Step 5: Organise and analyse the data
These notes go into some detail on survey data analysis. They should be read alongside the general notes on working with qualitative and quantitative data in the School Excellence Framework evidence guide.
Preparing the data for analysis
Responses from hard copy questionnaires need to be entered into a spreadsheet prior to analysis. Manual data entry can be made easier by setting up the survey as an online form and then entering the responses (see note in Step 2: Choose a survey format for commonly-used platforms).
Online survey data is already in a database form and can be extracted into a spreadsheet or analysed within the survey software itself.
Once the responses are all entered, extract the summary data for each question, showing:
- the raw number of responses in each category
- summary statistics for numeric data (the mean, for example)
- a list of verbatim responses to the open-ended questions.
Now check this output to see if anything needs correcting, and make adjustments in the source data. This may include:
- removing incomplete responses where the person started the survey but only did the first one or two questions
- removing non-serious responses, if there are any (check the open-enders)
- checking for data entry errors, if the responses have been manually entered into a spreadsheet
- correcting typographical errors in open-ended responses (ensuring that meaning is not changed)
- deleting data where respondents have answered a question that they should not have been asked. This is more common in paper surveys, where flow control relies on people following instructions about which question to go to next.
Summarising the results in an annotated questionnaire
Once the data are ‘clean’ and ready to use, paste the summary results into the questionnaire itself. This document can then serve as a resource for analysis, or an Appendix to a report.
Simple descriptive analysis of quantitative data
In a report structure, start by summarising the key quantitative data using tables or charts, accompanied by a narrative. Some questions won’t need a chart or table – they can just be summarised in the text.
Where a chart or table only uses percentages, state the sample size using the notation ‘n=…’ (‘n=123’, for example).
- Where only a subset of the sample answered a question, explain this (for example, ‘n=87 students who attended the event’).
- For questions that had a ‘not sure’ response option, be intentional and explicit about whether these responses are included or excluded from the sample.
For a question that allowed multiple responses:
- expect the percentages to add to more than 100%
- be careful when creating sub-categories, as it is not a simple matter of addition. For example, if 20% of students say they walked to school last week and 15% said they cycled, you cannot simply add these together and say that 35% walked or cycled. This is because it is a multiple response question, and some students may have both walked and cycled on different days.
Charts should be self-explanatory and easy to interpret:
- Include the question and response options as they were asked in the questionnaire.

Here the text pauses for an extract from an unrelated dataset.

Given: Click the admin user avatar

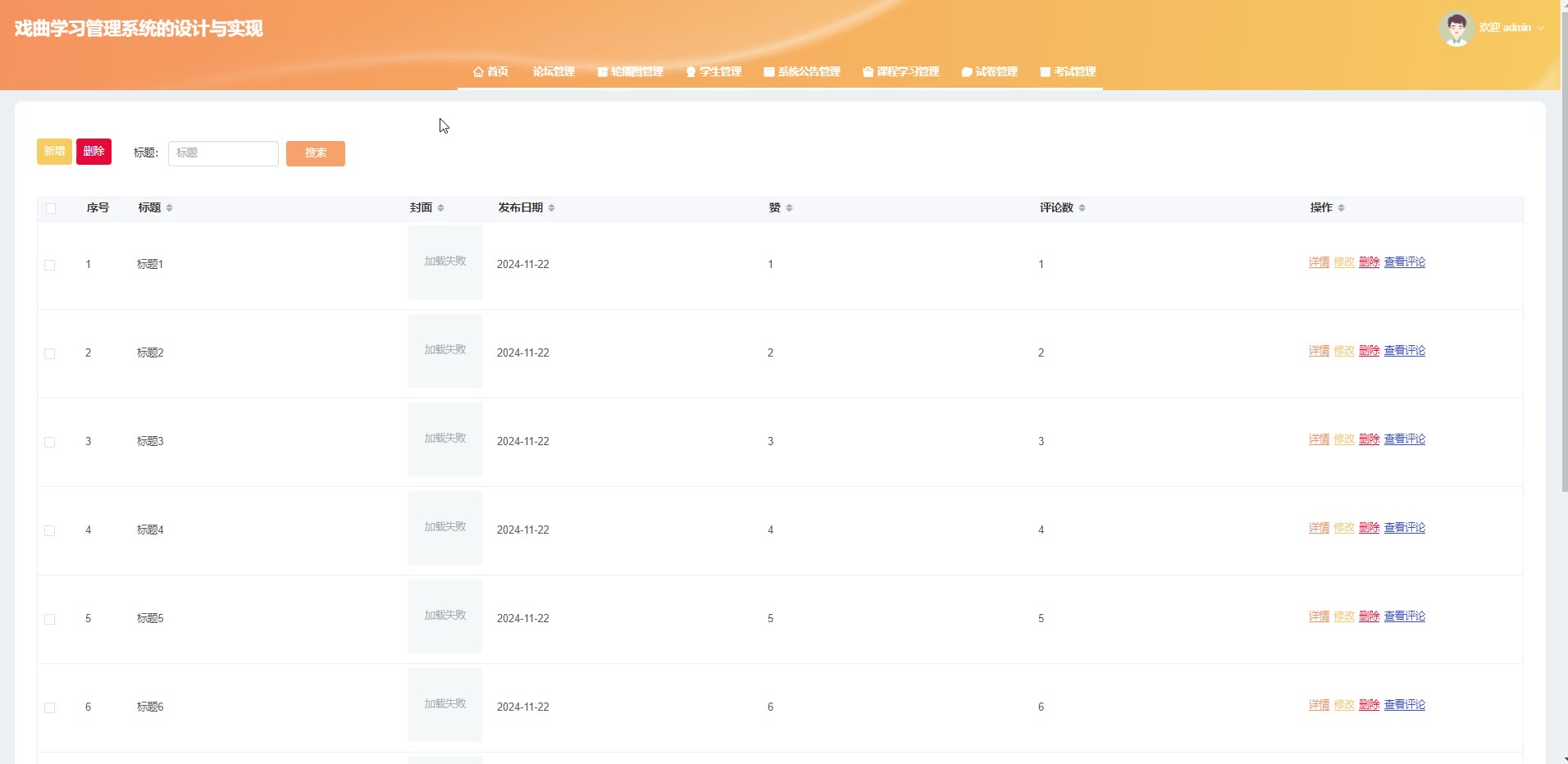Looking at the screenshot, I should tap(1456, 29).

- For questions with lots of response options (or long response options), use a bar chart rather than a column chart).
- For an ordinal scale (‘Excellent’ to ‘Poor’, for example), show the categories in their natural order, as displayed in the questionnaire.
- For a categorical scale (a list of subjects, for example), report the categories in order of frequency (say, most to least popular).
- Use pie charts sparingly, and only when there are a small number of mutually exclusive categories.
Analysis of open-ended responses
Analysis of open-enders should identify the main themes (in your words) and illustrate these with quotes (in the words of respondents). The analysis should also identify ‘outlier’ positions – perspectives that are equally valid and important, but less common.
Working with a large volume of open-ended responses may require ‘coding’. Once open-enders have been coded, the data should behave like a multiple response question, allowing additional analysis can be undertaken (see below). See notes on analysing interview and focus group data (linked below) for more detail.
Analysing quantitative data more deeply
Once the overall survey data have been summarised, it is natural to want to dig deeper. For example:
- That’s an interesting perspective… I wonder who that’s coming from?
- The people who are critical of X… I wonder, are they the same people who are critical of Y?
The main way to do this is take one question of interest (the ‘dependent variable’) and then compare responses given by different groups of people (each different characteristic is an ‘independent variable’).
- Where the question of interest has response categories (an attitudinal scale, for example) you can create a cross-tab that shows responses from two or more groups side by side (male vs female students, for example).
- Where the question of interest is numeric (a test score, for example), you might need to take a different approach where you compare the mean (average).
- Both of these operations can be done in Microsoft Excel using pivot tables. Many online survey software product also provide simple tools for this.
- Be careful about small sample sizes. Slicing and dicing the data into different sub-groups can produce differences that seem large but in fact only come down to a handful of people.
- When comparing groups like this, it is wise to run tests for statistical significance. The test to use depends on the comparison you are making. For more on this topic, see the notes on working with quantitative data in the School Excellence Framework evidence guide, linked below.
Beyond this, analysis involves ‘multivariate analysis’: statistical modelling where you explore the interaction between several variables alongside each other. For example, multiple regression offers a set of techniques to explore the drivers of a particular opinion or behaviour (the dependent variable), looking at how much it is influenced by a range of other factors (independent variables), and which of these ‘predictors’ has more influence.
Multivariate analysis requires a fair amount of statistical knowledge, as well as statistical analysis packages.